My main concerns though were about testing. What if you want to create tests to check if your scraper still gets the data we want? Colly allows nested scraping and it's easy to implement but you have all your logic into one big function, making it harder to test.

Did you find a solution to this? I'm considering switching to net/http + GoQuery only to have more freedom.

[+] mro_name|4 years ago|reply
I am scraping radio broadcast pages for a decade now. Started with (ruby) scrapy, then nokogiri, then moved on to go and their html package.

Currently sport a mix of curl + grep + xsltproc + lambdasoup (OCaml) and am happy with it. Sounds like a mess but is shallow, inspectable, changeable and concise. http://purl.mro.name/recorder

[+] jmnicolas|4 years ago|reply
Last year I needed some quick scraping and I used a headless Chromium to render webpages and print the HTML then analyze it with C#.

I don't remember exactly, but I think it was around 100 or 200 loc, so not exactly something that took long to write. In fact the most difficult thing was to figure how to pass the right args to Chromium.

I wonder what does a scraping framework offer?

[+] Veen|4 years ago|reply
> I wonder what does a scraping framework offer?

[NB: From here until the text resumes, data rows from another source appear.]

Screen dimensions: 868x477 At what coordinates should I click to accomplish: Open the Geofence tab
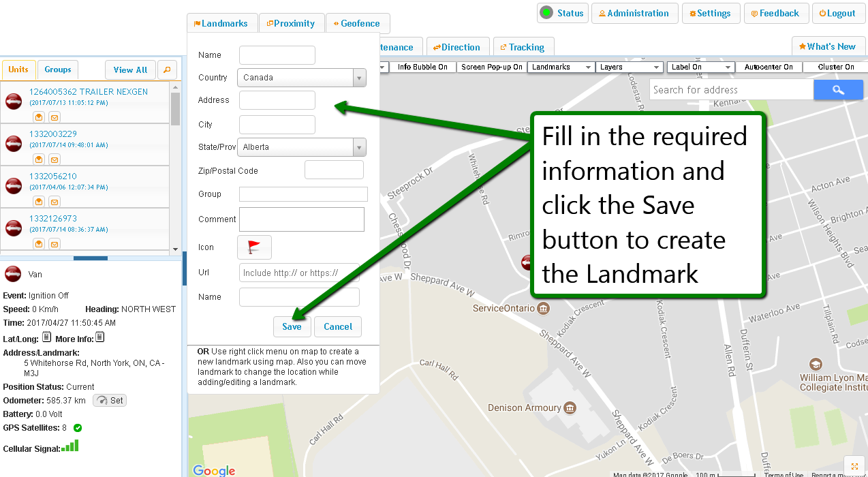click(x=358, y=23)
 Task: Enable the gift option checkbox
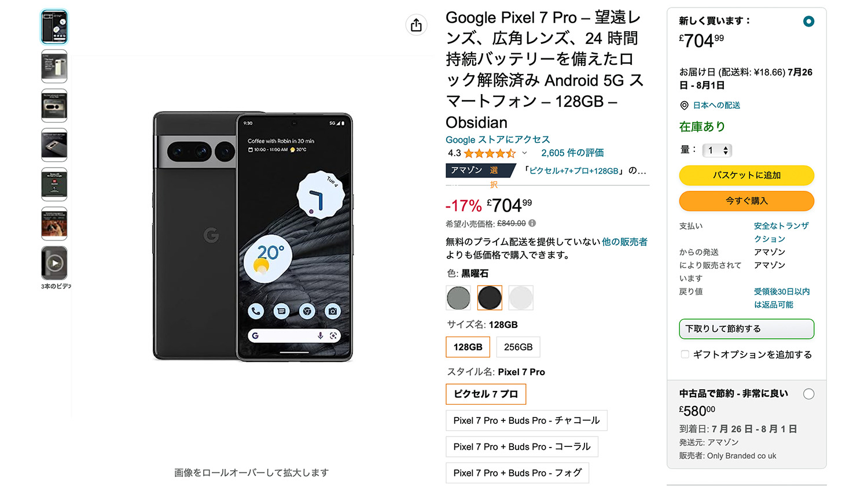[685, 354]
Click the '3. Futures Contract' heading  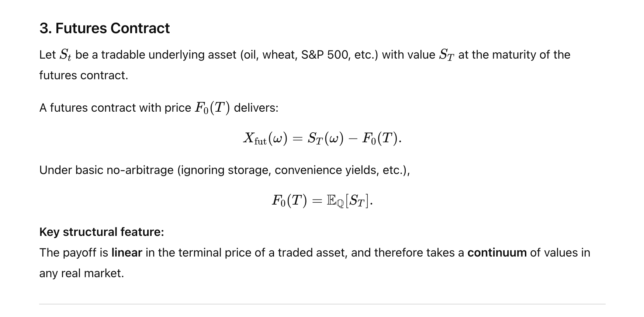104,28
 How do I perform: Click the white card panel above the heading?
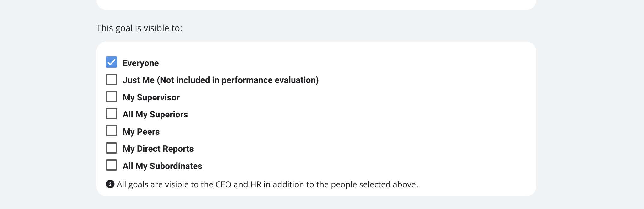[x=316, y=5]
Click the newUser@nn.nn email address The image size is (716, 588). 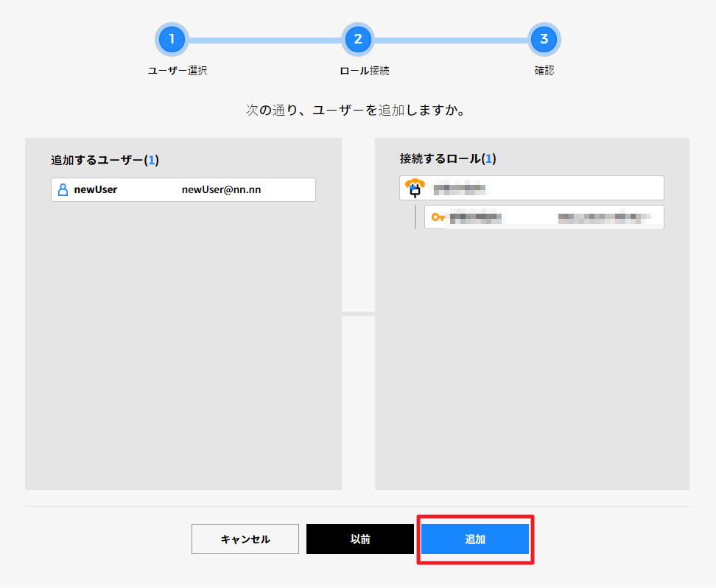pos(221,189)
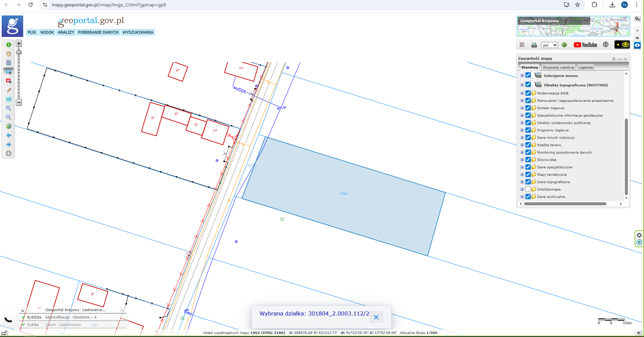Select the hand pan tool
Screen dimensions: 644x337
pyautogui.click(x=9, y=54)
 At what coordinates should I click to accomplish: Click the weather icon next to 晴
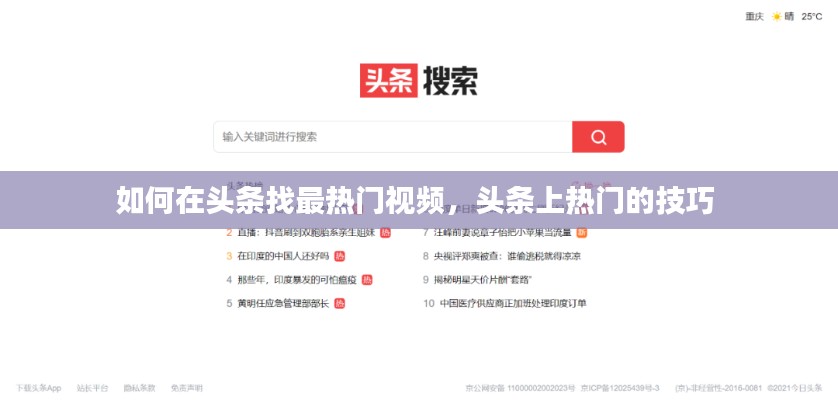tap(776, 16)
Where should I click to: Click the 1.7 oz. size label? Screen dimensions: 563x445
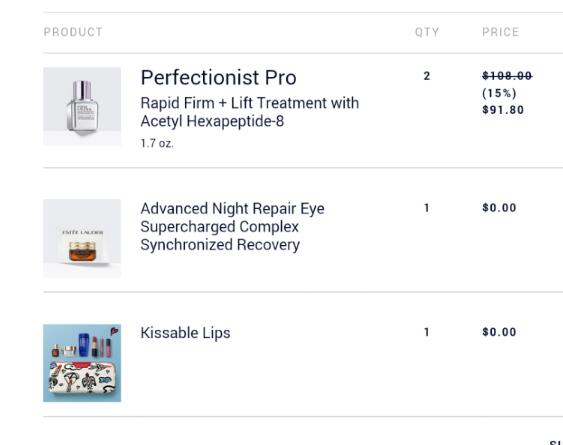pos(157,144)
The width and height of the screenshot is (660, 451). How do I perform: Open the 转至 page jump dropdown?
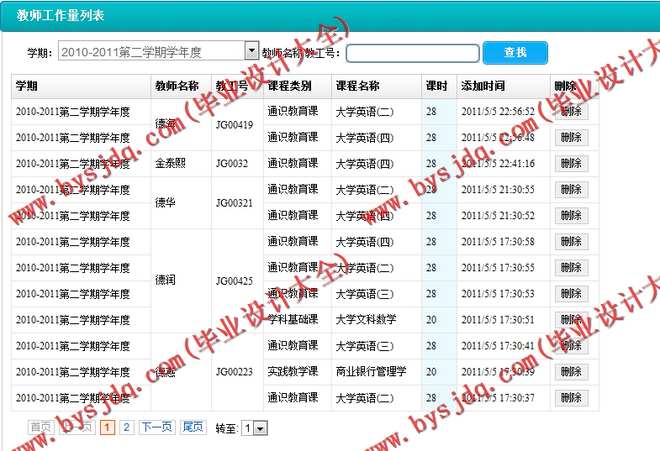(254, 428)
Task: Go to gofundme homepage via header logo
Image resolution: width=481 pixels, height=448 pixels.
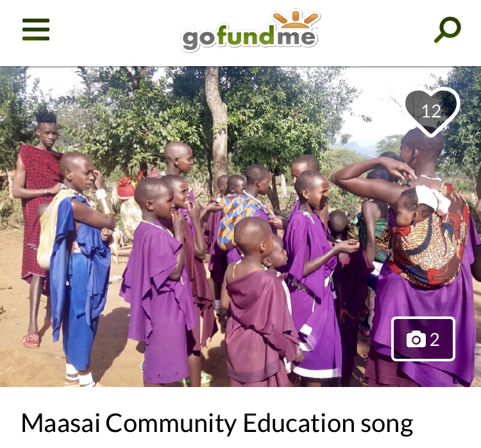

HTTP requests, HTML parsing, crawling, data extraction, wrapping complex browser APIs etc. Nothing you couldn't do yourself, but like most frameworks, they abstract the messy details so you can get a scraper working quickly without having to cobble together a bunch of libraries or re-invent the wheel.

[+] jrochkind1|4 years ago|reply
Just for one example, when you have to get a form, and then submit the form, with the CSRF protection that was in the form... of course you COULD write that yourself by printing HTML and then analyzing it with C# (which triggers more requests to chromium I guess), but you're probably going to wonder why you are reinventing the wheel when you want to be getting on to the domain-specific stuff.
[+] elorant|4 years ago|reply
Throttling is a prime example. If you start loading multitudes of sites in asynchronous fashion you'll have to enter some delay otherwise you run the risk of choking the server in misconfigured sites. I've DDoSed sites accidentally this way. You can of course build a framework on your own, and that's pretty much what every scraper does eventually, but it takes time and a lot of effort.
[+] krakengerry|4 years ago|reply
I think another technique that should be talked about is intercepting network responses as they happen. The web in 2021 still has a whole lot of client-side rendering. For those sites, data is often loaded on the fly with separate network calls (usually with some sort of nonce or contextual key). Much of the hassle in web scraping can be avoided by listening for that specific response instead of parsing an artifact of the JSON->JS->HTML process.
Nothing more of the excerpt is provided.